◆ STATED TASK: Take the lines from the one containing "Collapse the XAU/USD legend with minus box" down to the end of the lines, switch "minus box" to "minus button", and keep everything else the same. Write out only those lines, without the pictures.

◆ RECORDED INFORMATION:

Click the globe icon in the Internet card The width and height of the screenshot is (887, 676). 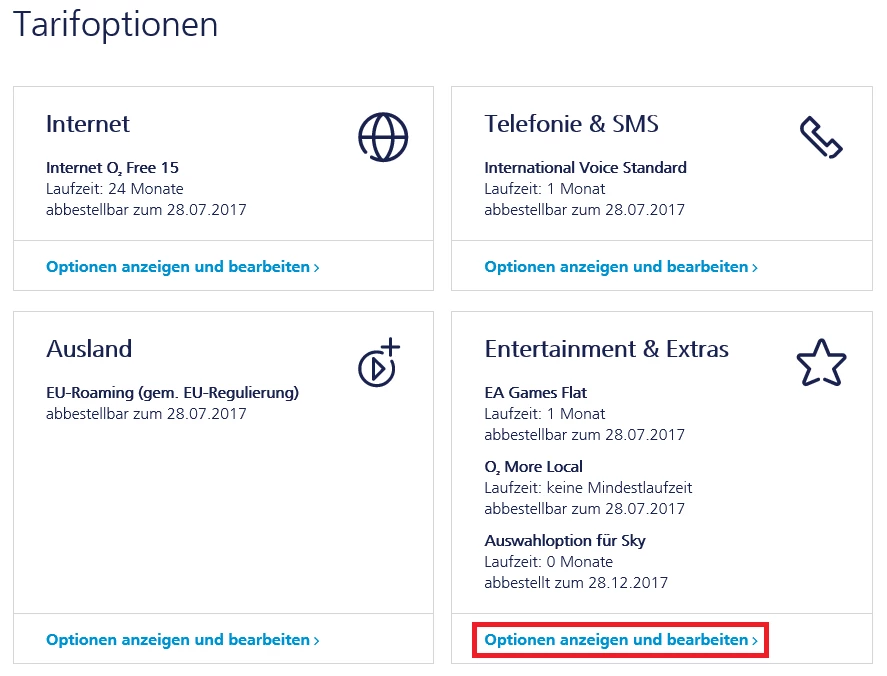(383, 137)
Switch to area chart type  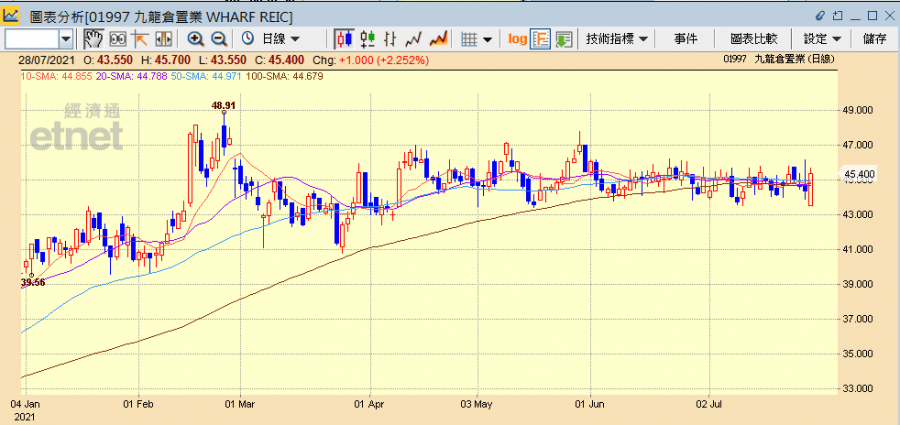(x=437, y=38)
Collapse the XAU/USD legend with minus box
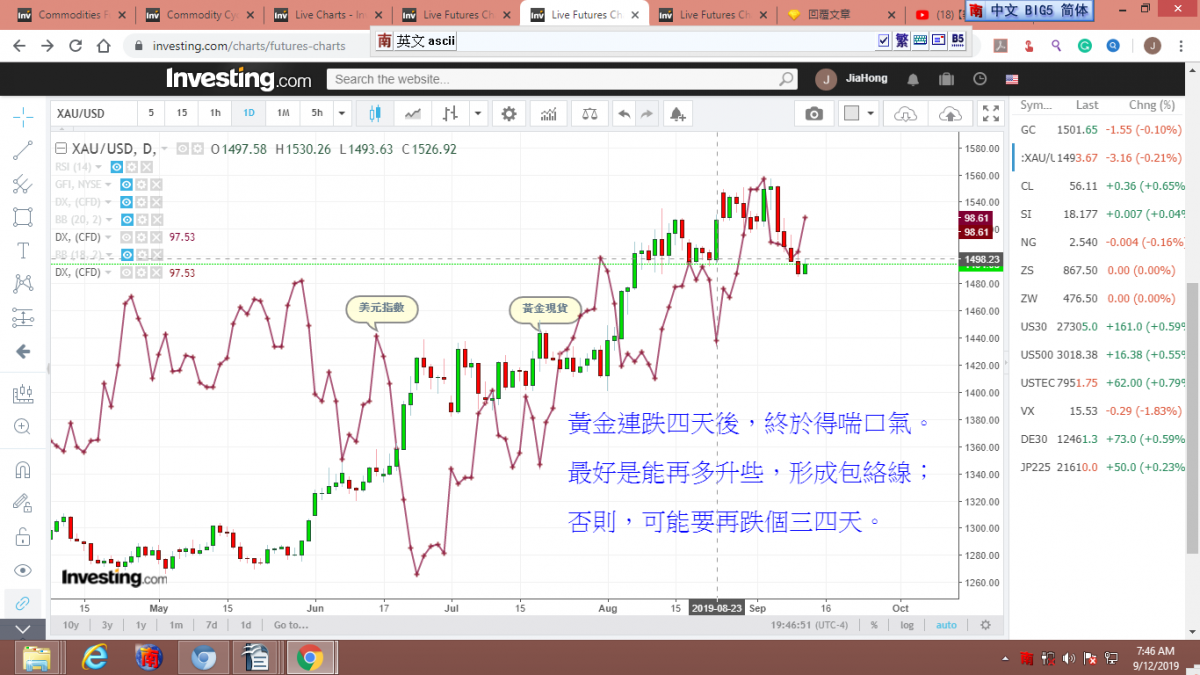Viewport: 1200px width, 675px height. point(60,149)
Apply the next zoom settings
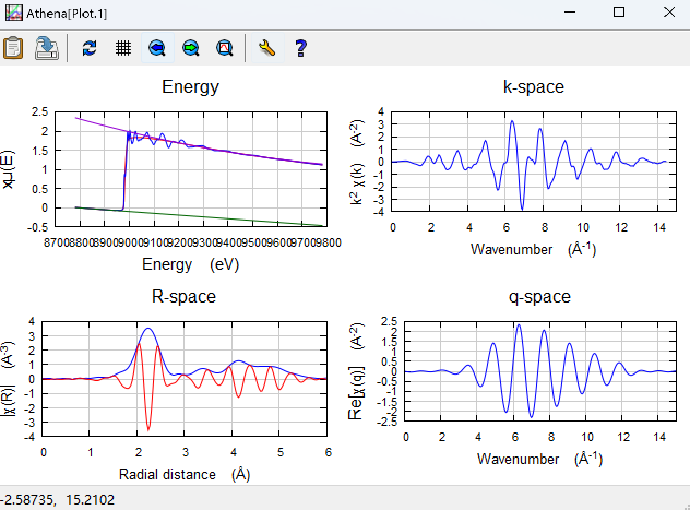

◆ SOLUTION TO THIS PROBLEM:
Collapse the XAU/USD legend with minus button
Viewport: 1200px width, 675px height. point(60,149)
Apply the next zoom settings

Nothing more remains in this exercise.